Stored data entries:
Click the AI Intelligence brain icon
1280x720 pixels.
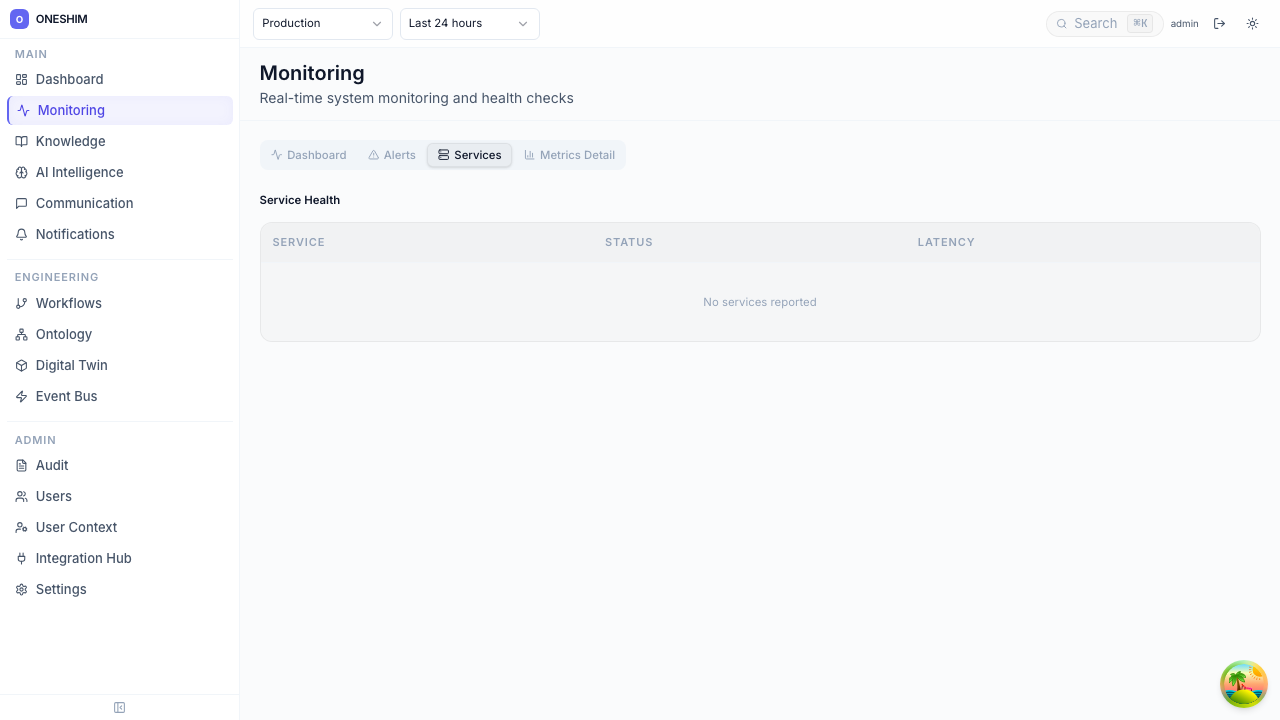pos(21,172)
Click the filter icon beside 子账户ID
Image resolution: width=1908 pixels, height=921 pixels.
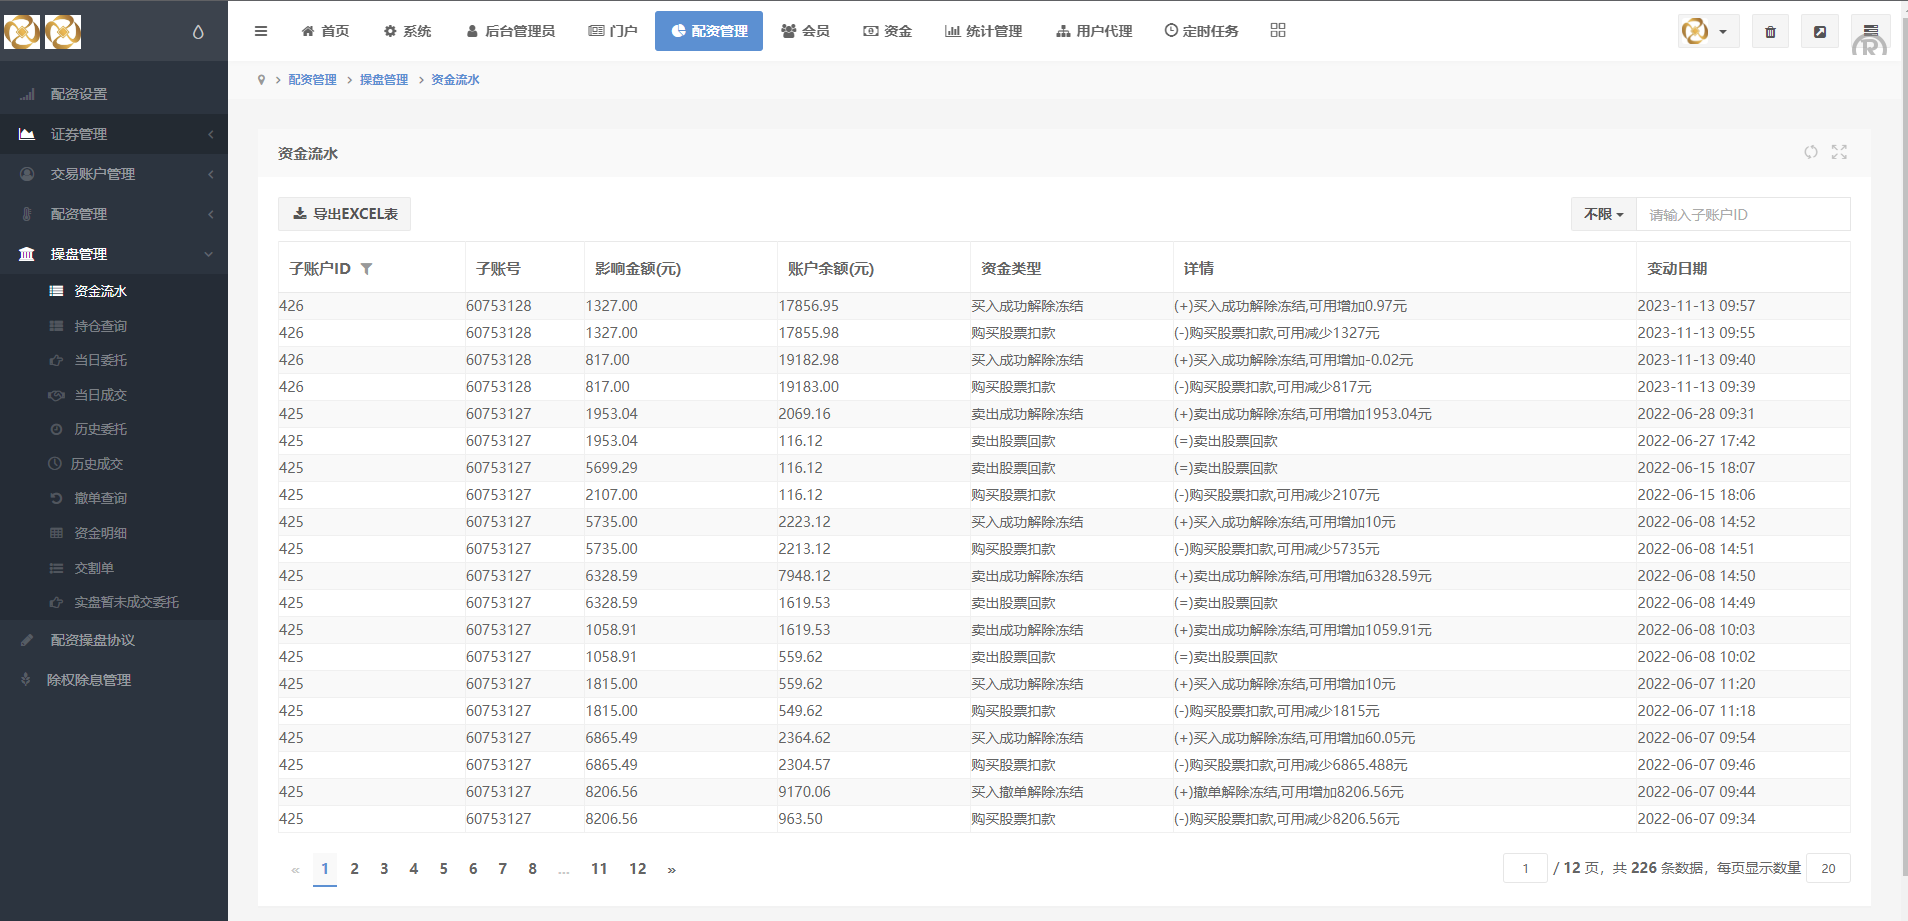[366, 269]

_Exercise objective_
Find all lines in the records that hold the word "Click". Copy them.

_Reply_
Click the AI Intelligence brain icon
Click the filter icon beside 子账户ID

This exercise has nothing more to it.